São assertivas corretas e bem fundamentadas. O problema é que toma o todo pela parte. Sim fica “o rabo abanando o cachorro” nesta busca por preencher estatísticas, pessoas cuja vocação é aumento salarial ou instituições preocupadas em “ficar bem na foto”. Da mesma forma as outras críticas, bastante pertinentes. Daí não se deduz entretanto:
a)Que haja erro em qualificar tendo como indicador proporção de mestres/doutores porque isto indica qualificação docente de variados tipos, a maioria necessária para um ensino superior de qualidade E isto NÃO é a única variável considerada na avaliação. Há muitas outras que compõem um quadro mais abrangente.
b) Que médicos com vocação docente sejam “obrigados” a fazer PG em laboratório. Há mestrados e doutorados em áreas clinicas e cirúrgicas se o objetivo é aprofundamento nestes temas. Para os interessados na docência há ainda cursos de PG em Educação Geral e Específica. Em SP cito a PG em Educação Médica da UNESP. No RJ o NUTES-UFRJ possui um programa de mestrado e doutorado dirigido para Educação em Saúde.

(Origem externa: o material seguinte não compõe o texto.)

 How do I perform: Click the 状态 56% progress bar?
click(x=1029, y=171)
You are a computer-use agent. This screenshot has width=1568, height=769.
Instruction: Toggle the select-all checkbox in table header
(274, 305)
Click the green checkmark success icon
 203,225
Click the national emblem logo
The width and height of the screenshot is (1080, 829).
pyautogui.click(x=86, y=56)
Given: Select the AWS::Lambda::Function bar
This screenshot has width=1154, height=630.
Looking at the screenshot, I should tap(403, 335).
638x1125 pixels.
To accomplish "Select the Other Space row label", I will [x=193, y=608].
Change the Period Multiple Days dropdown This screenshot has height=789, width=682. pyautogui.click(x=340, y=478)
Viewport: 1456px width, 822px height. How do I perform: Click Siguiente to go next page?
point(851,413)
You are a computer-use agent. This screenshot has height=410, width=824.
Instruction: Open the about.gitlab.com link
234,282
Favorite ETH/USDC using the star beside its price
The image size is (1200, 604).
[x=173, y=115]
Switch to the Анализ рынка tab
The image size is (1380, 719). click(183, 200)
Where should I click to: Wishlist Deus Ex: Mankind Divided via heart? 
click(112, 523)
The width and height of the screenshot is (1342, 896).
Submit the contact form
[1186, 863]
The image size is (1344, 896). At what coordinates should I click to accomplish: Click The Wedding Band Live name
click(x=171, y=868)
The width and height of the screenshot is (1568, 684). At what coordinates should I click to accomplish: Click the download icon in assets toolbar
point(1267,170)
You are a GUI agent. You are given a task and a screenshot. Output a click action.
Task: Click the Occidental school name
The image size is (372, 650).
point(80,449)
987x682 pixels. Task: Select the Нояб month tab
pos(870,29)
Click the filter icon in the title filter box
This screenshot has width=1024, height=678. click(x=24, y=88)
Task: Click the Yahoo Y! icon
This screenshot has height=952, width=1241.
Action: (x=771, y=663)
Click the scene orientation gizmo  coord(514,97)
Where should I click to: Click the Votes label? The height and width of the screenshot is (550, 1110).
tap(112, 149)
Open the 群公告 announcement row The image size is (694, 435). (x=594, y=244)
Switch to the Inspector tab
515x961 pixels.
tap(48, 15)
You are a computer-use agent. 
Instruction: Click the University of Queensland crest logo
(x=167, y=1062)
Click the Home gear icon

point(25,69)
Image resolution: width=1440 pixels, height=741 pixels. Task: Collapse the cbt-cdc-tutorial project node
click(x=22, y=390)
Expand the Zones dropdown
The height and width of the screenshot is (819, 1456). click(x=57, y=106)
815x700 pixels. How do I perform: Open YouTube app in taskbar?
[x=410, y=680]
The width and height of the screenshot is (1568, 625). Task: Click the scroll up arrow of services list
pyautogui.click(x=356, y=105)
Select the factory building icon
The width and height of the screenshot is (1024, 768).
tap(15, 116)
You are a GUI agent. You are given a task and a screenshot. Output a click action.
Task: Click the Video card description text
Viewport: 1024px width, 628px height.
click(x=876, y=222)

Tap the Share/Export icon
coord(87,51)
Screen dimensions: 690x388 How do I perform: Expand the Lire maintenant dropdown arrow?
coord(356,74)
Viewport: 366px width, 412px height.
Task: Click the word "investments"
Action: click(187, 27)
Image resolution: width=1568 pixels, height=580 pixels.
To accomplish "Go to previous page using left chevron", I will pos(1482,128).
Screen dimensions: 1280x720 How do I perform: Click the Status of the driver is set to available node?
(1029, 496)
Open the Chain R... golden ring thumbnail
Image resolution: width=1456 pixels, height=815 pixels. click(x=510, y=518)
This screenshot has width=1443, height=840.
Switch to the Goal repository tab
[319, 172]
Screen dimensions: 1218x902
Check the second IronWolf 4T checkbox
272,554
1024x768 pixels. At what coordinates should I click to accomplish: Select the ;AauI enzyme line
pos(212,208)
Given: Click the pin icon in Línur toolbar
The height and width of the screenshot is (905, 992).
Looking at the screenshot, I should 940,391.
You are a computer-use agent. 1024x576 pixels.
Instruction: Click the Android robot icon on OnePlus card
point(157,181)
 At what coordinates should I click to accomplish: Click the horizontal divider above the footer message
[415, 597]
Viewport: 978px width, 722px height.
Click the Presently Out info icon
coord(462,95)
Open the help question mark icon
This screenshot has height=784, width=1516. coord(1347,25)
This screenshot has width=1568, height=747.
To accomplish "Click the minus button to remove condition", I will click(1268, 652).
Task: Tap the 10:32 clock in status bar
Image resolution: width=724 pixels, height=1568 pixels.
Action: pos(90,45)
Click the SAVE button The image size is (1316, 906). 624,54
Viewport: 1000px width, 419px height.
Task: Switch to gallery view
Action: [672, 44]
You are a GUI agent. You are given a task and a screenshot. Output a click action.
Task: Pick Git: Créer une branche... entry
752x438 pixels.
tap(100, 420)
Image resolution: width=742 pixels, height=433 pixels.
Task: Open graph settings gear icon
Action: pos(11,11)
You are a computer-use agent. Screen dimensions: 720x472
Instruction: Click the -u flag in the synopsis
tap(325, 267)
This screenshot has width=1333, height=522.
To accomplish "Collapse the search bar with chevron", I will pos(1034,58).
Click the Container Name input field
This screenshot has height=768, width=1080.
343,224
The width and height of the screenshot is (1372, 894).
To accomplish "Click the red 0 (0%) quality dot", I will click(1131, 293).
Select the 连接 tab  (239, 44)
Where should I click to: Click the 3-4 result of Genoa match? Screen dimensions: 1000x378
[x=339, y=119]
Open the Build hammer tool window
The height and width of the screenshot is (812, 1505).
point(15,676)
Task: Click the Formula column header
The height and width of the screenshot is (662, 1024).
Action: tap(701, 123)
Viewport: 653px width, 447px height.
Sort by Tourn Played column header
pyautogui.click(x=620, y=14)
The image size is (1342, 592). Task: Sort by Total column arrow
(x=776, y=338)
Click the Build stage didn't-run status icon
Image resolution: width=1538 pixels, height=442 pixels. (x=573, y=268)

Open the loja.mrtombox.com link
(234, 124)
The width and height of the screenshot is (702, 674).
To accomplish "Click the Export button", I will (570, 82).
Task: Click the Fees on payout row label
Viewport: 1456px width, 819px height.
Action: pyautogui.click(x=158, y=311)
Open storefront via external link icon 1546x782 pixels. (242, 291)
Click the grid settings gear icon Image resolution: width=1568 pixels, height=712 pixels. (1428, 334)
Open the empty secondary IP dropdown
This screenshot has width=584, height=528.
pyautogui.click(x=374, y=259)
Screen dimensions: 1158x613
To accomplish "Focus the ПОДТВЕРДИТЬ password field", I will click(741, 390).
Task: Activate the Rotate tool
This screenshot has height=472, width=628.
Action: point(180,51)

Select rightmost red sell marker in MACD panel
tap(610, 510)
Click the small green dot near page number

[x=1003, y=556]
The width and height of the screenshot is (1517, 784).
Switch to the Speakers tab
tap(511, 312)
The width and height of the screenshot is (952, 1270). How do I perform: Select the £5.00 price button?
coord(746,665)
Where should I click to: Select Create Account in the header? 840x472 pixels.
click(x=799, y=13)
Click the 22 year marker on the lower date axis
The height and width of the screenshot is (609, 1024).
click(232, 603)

Cabe, acredito, um conjunto de críticas específicas, sem prejuízo de outras, por exemplo as que ja foram apresentadas no artigo. Não cabe entretanto atacar a utilização da titulação como indicadora de qualidade, pelo uso distorcido que se faz dela.
Ótima reflexão sobre os titulos! E realmente, tenho que concordar que titulo em si não significa um melhor preparo no exercicio da medicina. No entanto acredito que o impacto maior seja pela profissão apontada. Querendo ou não os médicos são os mais vaidosos, de maneira nenhuma estou desmerecendo essa profissão, mas em muitos lugares o médico acha inaceitavel ser tratado como Sr. Fulano. Acho que ter titulos, fazer pós-graduação, é importante, mas precisa ser muito mais uma vontade de enriquecimento intelectual do que financeiro ou narcisista. Aqui ainda é mais importante ter muitos doutores no papel para do que pesquisadores na pratica, e ainda, parece ser muito mais importante ter quantidade de publicações do que qualidade. Tenho a impressão de que precisa-se muito de se rever conceitos e valores na hora de categorizar uma profissão ou uma instituição.
O que? Mestrado e Doutorado são valorizados no Brasil?? Claro q não!!! Titulação é mais valorizada em outros países, como EUA, por exemplo. O mercado ñ quer dotô não. Quer profissionais q tenham formação relacionada às demandas do mercado e da sociedade. O Brasil ñ valoriza pesquisa cientifica, e consequentemente, ñ valoriza Doutores. Nosso desenvolvimento, processo produtivo e industrial está pouco ligado à pesquisa cientifica(ao contrário de outros países), pois exportamos comoditties (q é a base de nossa economia). Quase ñ existe desenvolvimento tecnológico nesse país. Doutorado só é util pra ser prof. universitário ou pesquisador em instituições publicas. Empresas multinacionais relutam em contratar candidatos com perfil “academico demais”, pois preferem quem ñ tem título mas tem experiencia no mercado (como trainees, por exemplo). O Doutorado só é relevante no meio acadêmico, por isso é muito limitante.
não existe universidade sem pesquisadores: a pesquisa deve fazer parte do cotidiano do ensino e da extensão. Ser professor universitário significa, sem dúvidas, fazer pesquisa: só ela pode produzir um bom ensino (de graduação, sobretudo).